Beginning with the line that contains "Viewport: 1500px width, 812px", reproduce the remaining lines of the material exactly, up to and including the last one, but no pictures.

........

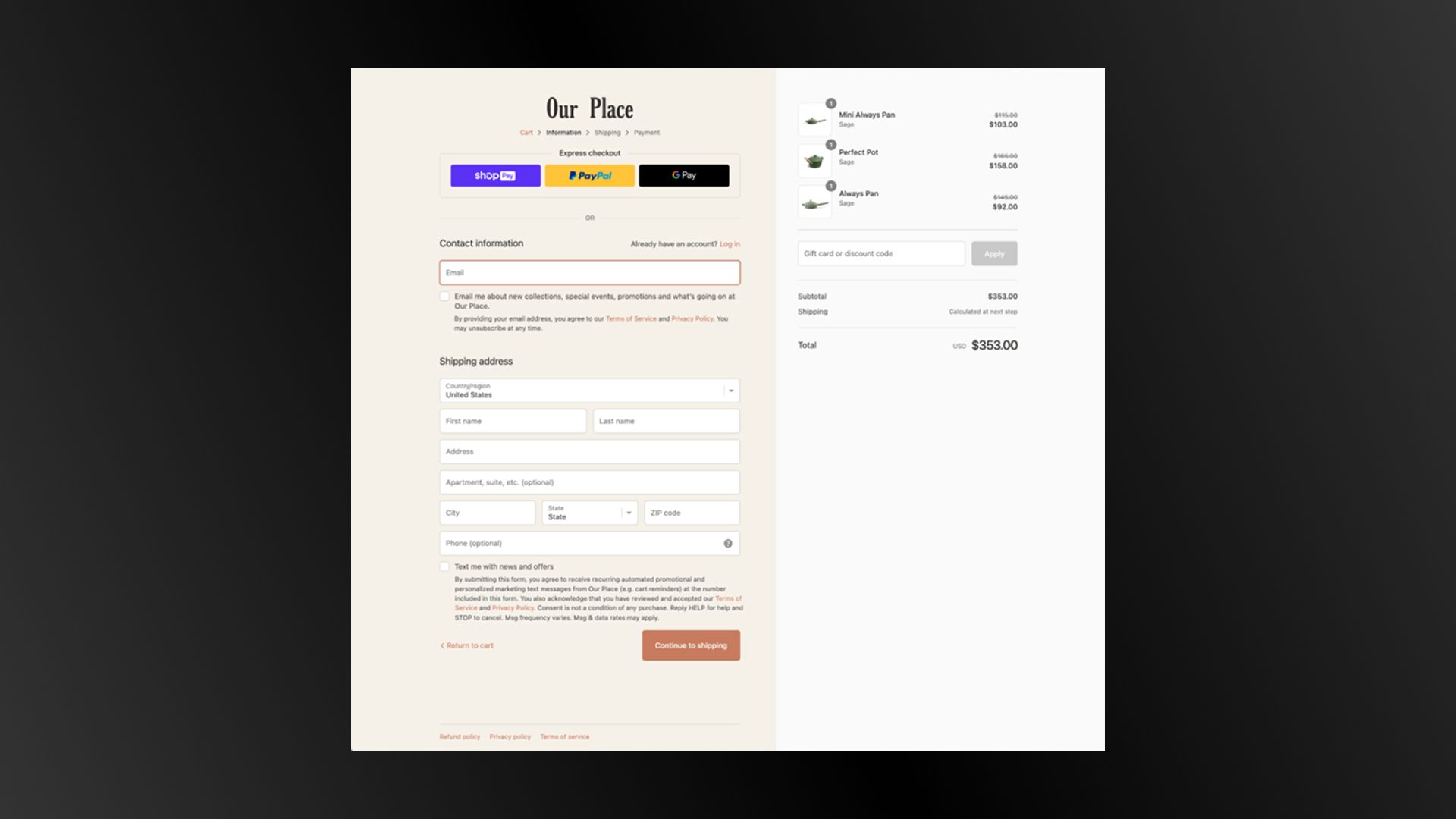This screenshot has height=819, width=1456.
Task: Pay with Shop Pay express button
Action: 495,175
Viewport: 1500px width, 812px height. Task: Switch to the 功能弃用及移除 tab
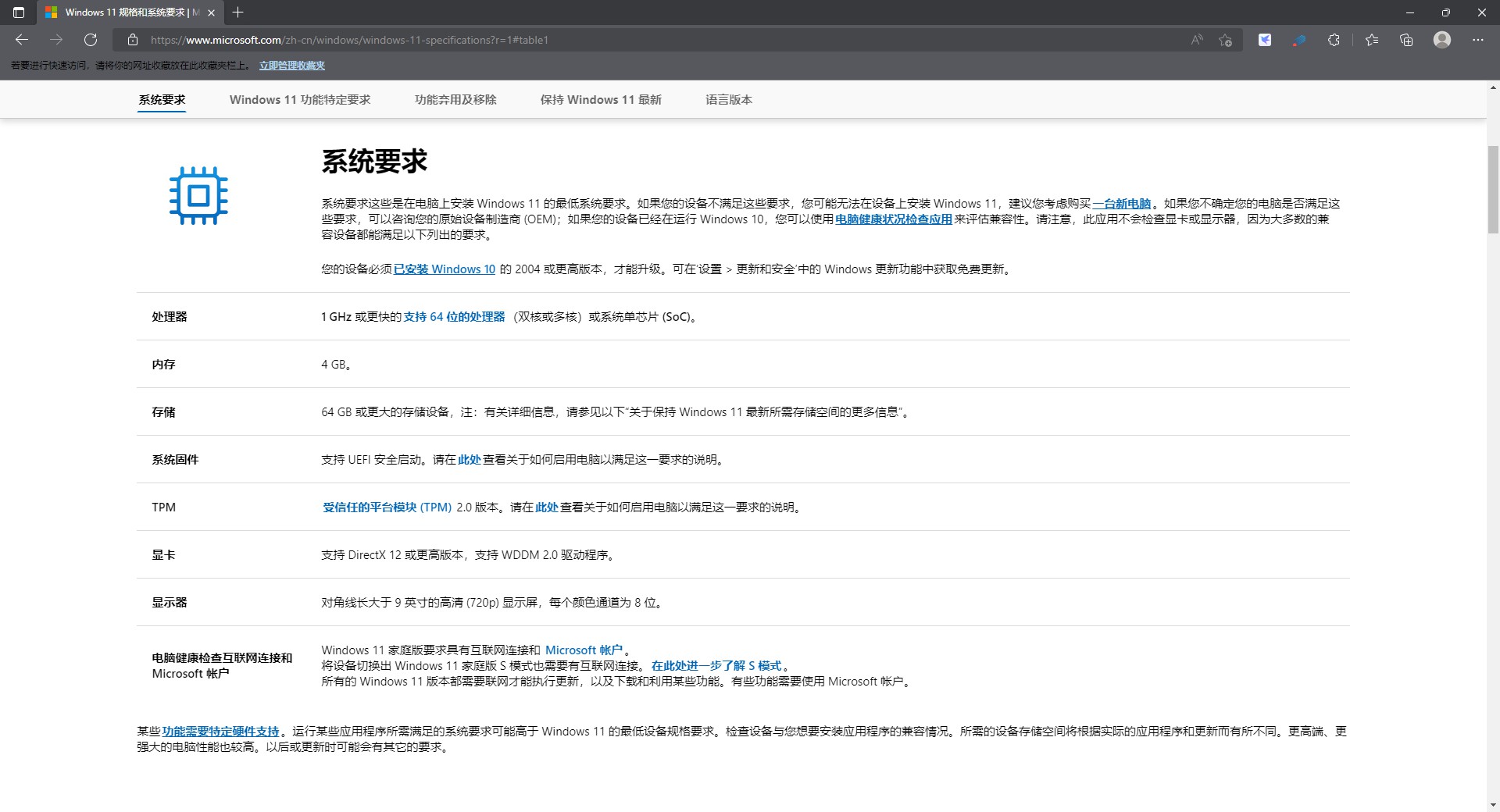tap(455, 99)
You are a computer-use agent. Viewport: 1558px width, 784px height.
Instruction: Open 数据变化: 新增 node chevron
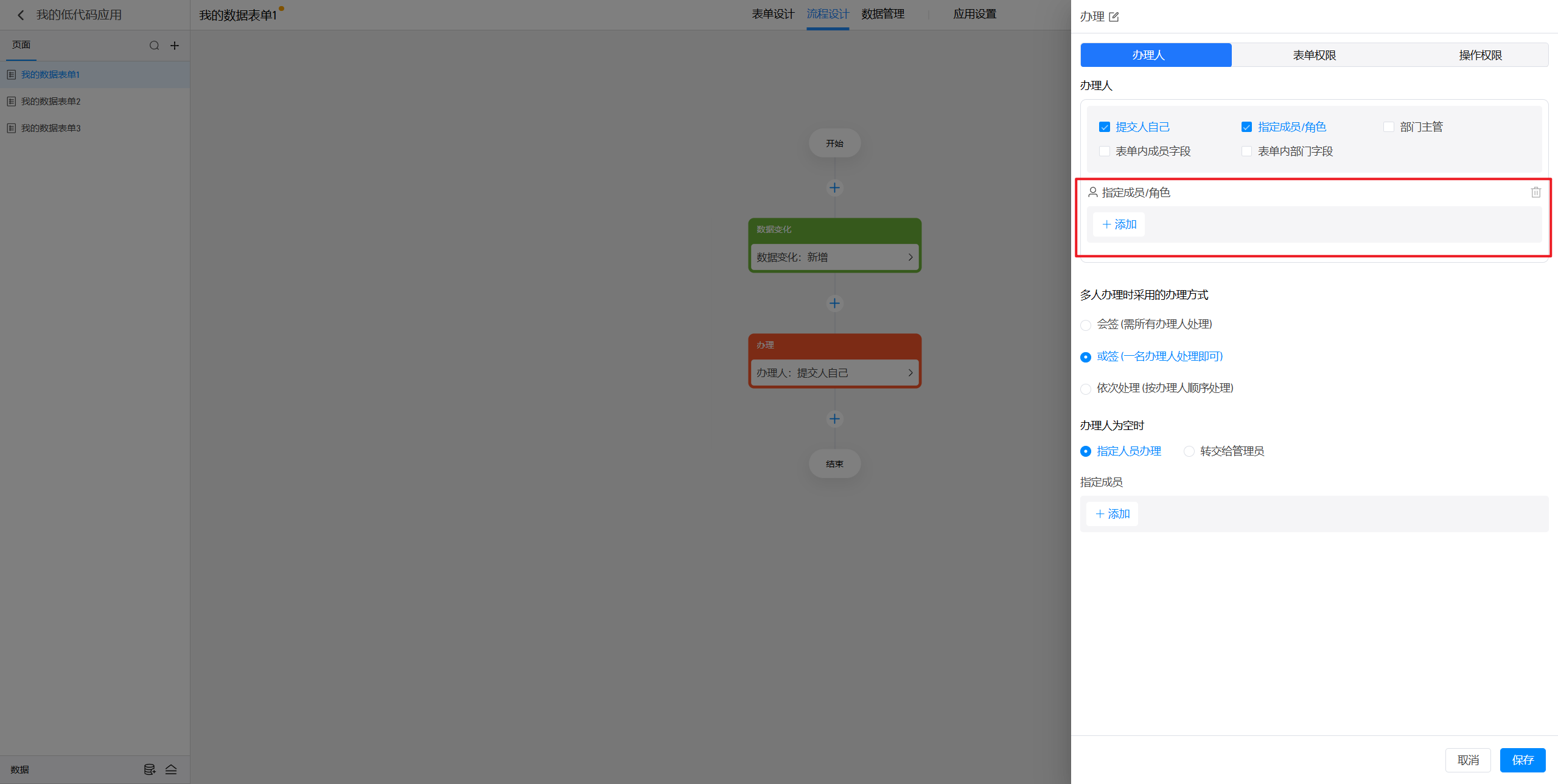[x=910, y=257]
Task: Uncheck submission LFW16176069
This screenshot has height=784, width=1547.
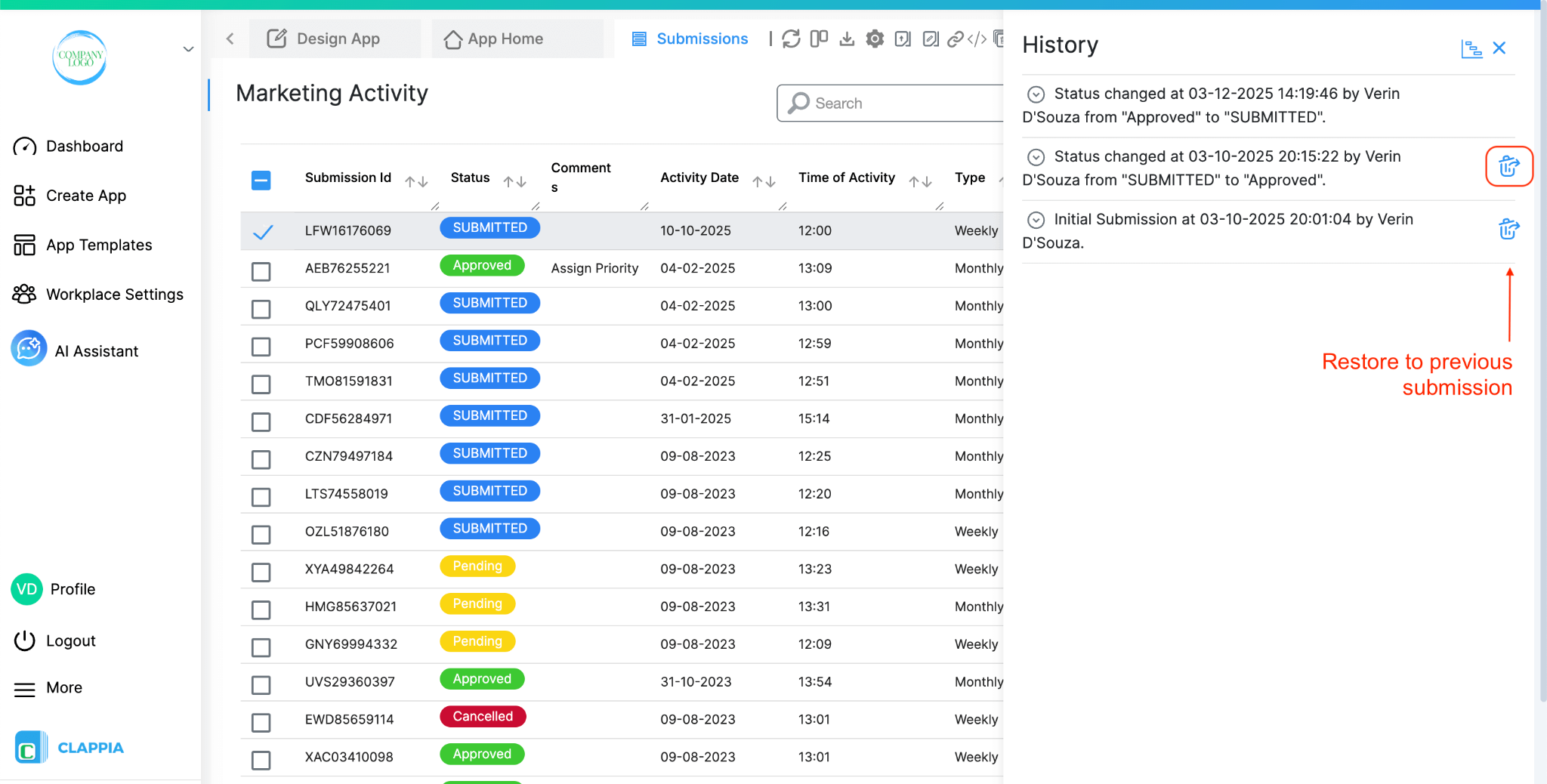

........

# [Your solution]
Viewport: 1500px width, 812px height. Task: Switch to the 功能弃用及移除 tab
tap(455, 99)
You are a computer-use agent. Viewport: 1558px width, 784px height.
Instruction: Open 数据变化: 新增 node chevron
[x=910, y=257]
Task: Uncheck submission LFW16176069
This screenshot has height=784, width=1547.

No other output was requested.